▶ WHAT YOU WILL DO
Give the records again, word for word.

*** TASK INPUT ***

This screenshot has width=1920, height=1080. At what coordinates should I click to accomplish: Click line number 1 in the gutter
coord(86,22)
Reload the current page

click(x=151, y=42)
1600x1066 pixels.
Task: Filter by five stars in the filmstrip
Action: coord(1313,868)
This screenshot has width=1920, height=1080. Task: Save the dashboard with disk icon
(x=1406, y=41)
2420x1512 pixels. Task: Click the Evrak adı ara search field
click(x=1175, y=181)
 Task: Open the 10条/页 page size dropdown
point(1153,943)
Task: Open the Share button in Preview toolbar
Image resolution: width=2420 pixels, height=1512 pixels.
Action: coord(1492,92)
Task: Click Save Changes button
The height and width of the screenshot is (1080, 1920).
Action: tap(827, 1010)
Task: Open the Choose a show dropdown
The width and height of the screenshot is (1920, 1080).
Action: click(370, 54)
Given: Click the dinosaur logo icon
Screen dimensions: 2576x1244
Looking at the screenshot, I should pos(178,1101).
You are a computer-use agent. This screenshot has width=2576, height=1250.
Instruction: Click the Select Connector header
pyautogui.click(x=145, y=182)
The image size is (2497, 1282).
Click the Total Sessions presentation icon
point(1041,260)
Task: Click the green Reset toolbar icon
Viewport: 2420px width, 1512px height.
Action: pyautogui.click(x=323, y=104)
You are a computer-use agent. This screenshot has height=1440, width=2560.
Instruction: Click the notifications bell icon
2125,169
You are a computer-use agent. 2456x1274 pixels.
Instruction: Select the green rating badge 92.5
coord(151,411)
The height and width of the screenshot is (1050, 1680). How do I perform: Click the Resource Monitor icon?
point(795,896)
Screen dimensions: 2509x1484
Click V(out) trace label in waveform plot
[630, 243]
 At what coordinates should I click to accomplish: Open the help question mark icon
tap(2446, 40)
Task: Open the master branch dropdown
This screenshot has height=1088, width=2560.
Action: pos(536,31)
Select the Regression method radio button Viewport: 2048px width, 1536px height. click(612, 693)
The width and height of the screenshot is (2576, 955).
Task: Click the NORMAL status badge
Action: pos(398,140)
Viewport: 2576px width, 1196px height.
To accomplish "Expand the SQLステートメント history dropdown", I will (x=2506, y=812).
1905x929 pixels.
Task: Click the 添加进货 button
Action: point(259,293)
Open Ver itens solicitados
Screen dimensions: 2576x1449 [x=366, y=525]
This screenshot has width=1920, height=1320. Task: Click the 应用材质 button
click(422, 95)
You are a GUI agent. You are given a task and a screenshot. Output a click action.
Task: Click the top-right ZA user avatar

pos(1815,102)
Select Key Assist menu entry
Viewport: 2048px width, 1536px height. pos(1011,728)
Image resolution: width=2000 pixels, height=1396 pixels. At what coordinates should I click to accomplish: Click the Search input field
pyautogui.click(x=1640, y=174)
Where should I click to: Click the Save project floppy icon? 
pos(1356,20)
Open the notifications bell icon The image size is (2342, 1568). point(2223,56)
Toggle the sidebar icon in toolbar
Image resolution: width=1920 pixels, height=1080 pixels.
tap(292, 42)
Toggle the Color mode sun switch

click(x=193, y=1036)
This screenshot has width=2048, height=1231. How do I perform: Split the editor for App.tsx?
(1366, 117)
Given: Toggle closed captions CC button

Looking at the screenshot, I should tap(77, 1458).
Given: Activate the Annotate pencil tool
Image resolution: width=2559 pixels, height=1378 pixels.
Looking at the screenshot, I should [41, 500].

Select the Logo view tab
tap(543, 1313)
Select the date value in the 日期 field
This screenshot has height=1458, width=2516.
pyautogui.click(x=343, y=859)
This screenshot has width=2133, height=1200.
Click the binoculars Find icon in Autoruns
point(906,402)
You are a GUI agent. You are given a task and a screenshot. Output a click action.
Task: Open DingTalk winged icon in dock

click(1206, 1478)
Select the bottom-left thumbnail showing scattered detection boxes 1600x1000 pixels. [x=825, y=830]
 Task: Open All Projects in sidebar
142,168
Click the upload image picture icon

*** End of TASK INPUT ***

▶ RESPONSE TO THIS EXERCISE
This screenshot has width=1920, height=1080. At what coordinates should I click to accomplish: Click line number 1 in the gutter
coord(86,22)
Reload the current page

click(x=151, y=42)
1600x1066 pixels.
Task: Filter by five stars in the filmstrip
Action: coord(1313,868)
This screenshot has width=1920, height=1080. Task: Save the dashboard with disk icon
(x=1406, y=41)
2420x1512 pixels. Task: Click the Evrak adı ara search field
click(x=1175, y=181)
 Task: Open the 10条/页 page size dropdown
point(1153,943)
Task: Open the Share button in Preview toolbar
Image resolution: width=2420 pixels, height=1512 pixels.
Action: coord(1492,92)
Task: Click Save Changes button
The height and width of the screenshot is (1080, 1920).
Action: tap(827, 1010)
Task: Open the Choose a show dropdown
The width and height of the screenshot is (1920, 1080).
Action: click(370, 54)
Given: Click the dinosaur logo icon
Screen dimensions: 2576x1244
Looking at the screenshot, I should pos(178,1101).
You are a computer-use agent. This screenshot has width=2576, height=1250.
Instruction: Click the Select Connector header
pyautogui.click(x=145, y=182)
The image size is (2497, 1282).
Click the Total Sessions presentation icon
point(1041,260)
Task: Click the green Reset toolbar icon
Viewport: 2420px width, 1512px height.
Action: pyautogui.click(x=323, y=104)
You are a computer-use agent. This screenshot has height=1440, width=2560.
Instruction: Click the notifications bell icon
2125,169
You are a computer-use agent. 2456x1274 pixels.
Instruction: Select the green rating badge 92.5
coord(151,411)
The height and width of the screenshot is (1050, 1680). How do I perform: Click the Resource Monitor icon?
point(795,896)
Screen dimensions: 2509x1484
Click V(out) trace label in waveform plot
[630, 243]
 At what coordinates should I click to accomplish: Open the help question mark icon
tap(2446, 40)
Task: Open the master branch dropdown
This screenshot has height=1088, width=2560.
Action: pos(536,31)
Select the Regression method radio button Viewport: 2048px width, 1536px height. click(612, 693)
The width and height of the screenshot is (2576, 955).
Task: Click the NORMAL status badge
Action: pos(398,140)
Viewport: 2576px width, 1196px height.
To accomplish "Expand the SQLステートメント history dropdown", I will (x=2506, y=812).
1905x929 pixels.
Task: Click the 添加进货 button
Action: point(259,293)
Open Ver itens solicitados
Screen dimensions: 2576x1449 [x=366, y=525]
This screenshot has width=1920, height=1320. Task: Click the 应用材质 button
click(422, 95)
You are a GUI agent. You are given a task and a screenshot. Output a click action.
Task: Click the top-right ZA user avatar

pos(1815,102)
Select Key Assist menu entry
Viewport: 2048px width, 1536px height. pos(1011,728)
Image resolution: width=2000 pixels, height=1396 pixels. At what coordinates should I click to accomplish: Click the Search input field
pyautogui.click(x=1640, y=174)
Where should I click to: Click the Save project floppy icon? 
pos(1356,20)
Open the notifications bell icon The image size is (2342, 1568). point(2223,56)
Toggle the sidebar icon in toolbar
Image resolution: width=1920 pixels, height=1080 pixels.
tap(292, 42)
Toggle the Color mode sun switch

click(x=193, y=1036)
This screenshot has width=2048, height=1231. How do I perform: Split the editor for App.tsx?
(1366, 117)
Given: Toggle closed captions CC button

Looking at the screenshot, I should tap(77, 1458).
Given: Activate the Annotate pencil tool
Image resolution: width=2559 pixels, height=1378 pixels.
Looking at the screenshot, I should [41, 500].

Select the Logo view tab
tap(543, 1313)
Select the date value in the 日期 field
This screenshot has height=1458, width=2516.
pyautogui.click(x=343, y=859)
This screenshot has width=2133, height=1200.
Click the binoculars Find icon in Autoruns
point(906,402)
You are a GUI agent. You are given a task and a screenshot. Output a click action.
Task: Open DingTalk winged icon in dock

click(1206, 1478)
Select the bottom-left thumbnail showing scattered detection boxes 1600x1000 pixels. [x=825, y=830]
 Task: Open All Projects in sidebar
142,168
Click the upload image picture icon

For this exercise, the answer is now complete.